**EXTRAIT**
══════

Rédigé par le Lundi 6 Septembre 2021

L’homme n’est pas la seule victime de la lumière, les plantes et les animaux le sont tout autant. Bien que la recherche soit encore loin d’avoir exploré le sujet en totalité, il semblerait que les mammifères marins et les oiseaux migrateurs comptent parmi les premières victimes de ces agressions lumineuses.  - Image par Pezibear de Pixabay
L’homme n’est pas la seule victime de la lumière, les plantes et les animaux le sont tout autant. Bien que la recherche soit encore loin d’avoir exploré le sujet en totalité, il semblerait que les mammifères marins et les oiseaux migrateurs comptent parmi les premières victimes de ces agressions lumineuses. - Image par Pezibear de Pixabay
Depuis des photographies prises par satellites, la Haute-Garonne est le département occitan le plus exposé aux nuisances lumineuses.

Mais, toutes sortes d’autres photographies prises à quelque 800 kilomètres au-dessus de la terre par des équipes de chercheurs ont établi des cartes présentant sans équivoque possible le degré de luminosité de l’ensemble du monde.

Avec des taches rouges indiquant les territoires les plus exposés de la planète, dont Singapour ou Times Square à New York ou encore Hong-Kong...

Ce qui signifie, dans un premier temps, que les populations de ces villes ne peuvent pas voir plus de 12 étoiles dans le ciel, même quand celui-ci est dégagé.

Une nuisance dont, à la limite, on pourrait s’accommoder. Mais, ce qui est mis en cause, ce n’est pas seulement la capacité de l’éclairage à dénaturer le spectacle du ciel, ce sont ses nuisances sur la santé de la planète et de l’humanité !

══════

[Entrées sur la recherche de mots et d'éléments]

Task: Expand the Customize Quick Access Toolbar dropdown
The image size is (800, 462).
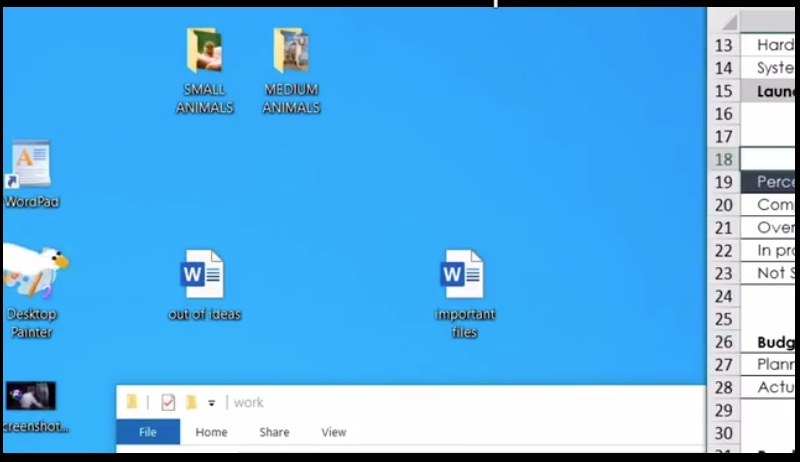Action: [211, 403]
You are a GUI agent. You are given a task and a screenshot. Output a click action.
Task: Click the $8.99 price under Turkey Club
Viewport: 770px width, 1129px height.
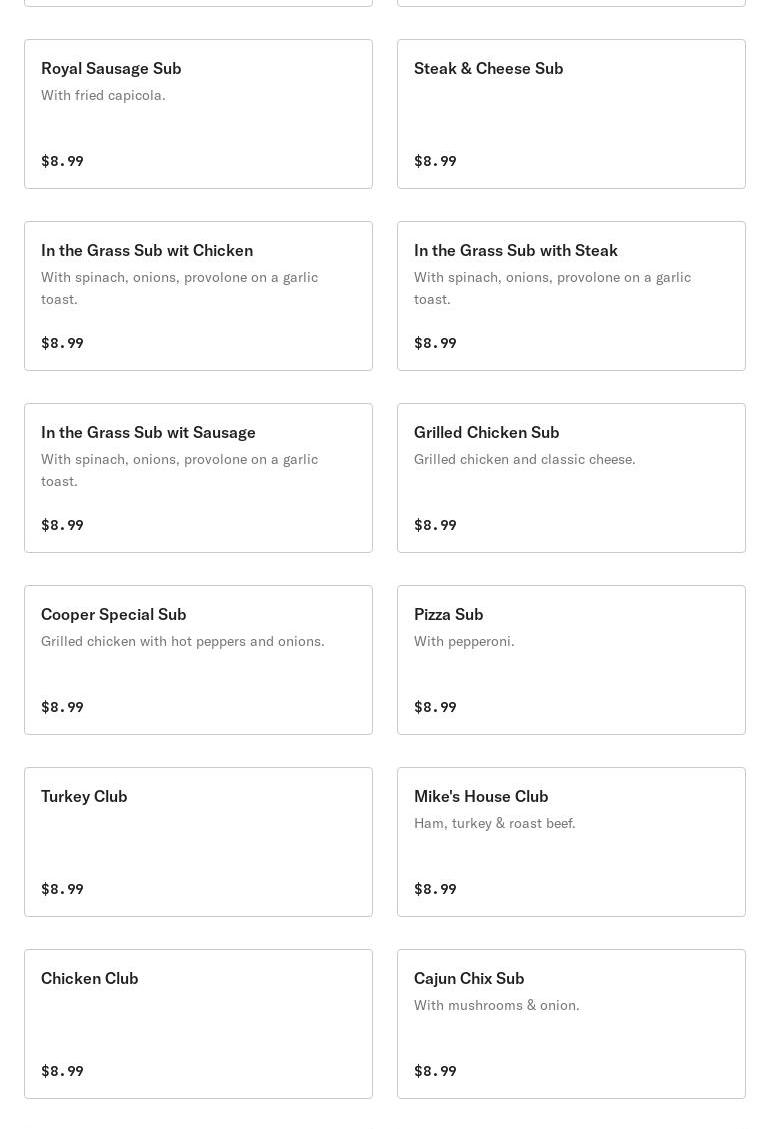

══════

**CONSIGNES À SUIVRE**
(1) Recopiez le passage de l'extrait sur les nuisances lumineuses situé entre "Mais, toutes sortes" et "ou encore Hong-Kong...", bornes comprises, en remplaçant "chercheurs" par "scientifiques".
(2) D'après l'extrait sur les nuisances lumineuses, quel département occitan est le plus exposé à ces nuisances ?

**CORRIGÉ DES EXERCICES**
(1)
Mais, toutes sortes d’autres photographies prises à quelque 800 kilomètres au-dessus de la terre par des équipes de scientifiques ont établi des cartes présentant sans équivoque possible le degré de luminosité de l’ensemble du monde.

Avec des taches rouges indiquant les territoires les plus exposés de la planète, dont Singapour ou Times Square à New York ou encore Hong-Kong...

(2) La Haute-Garonne.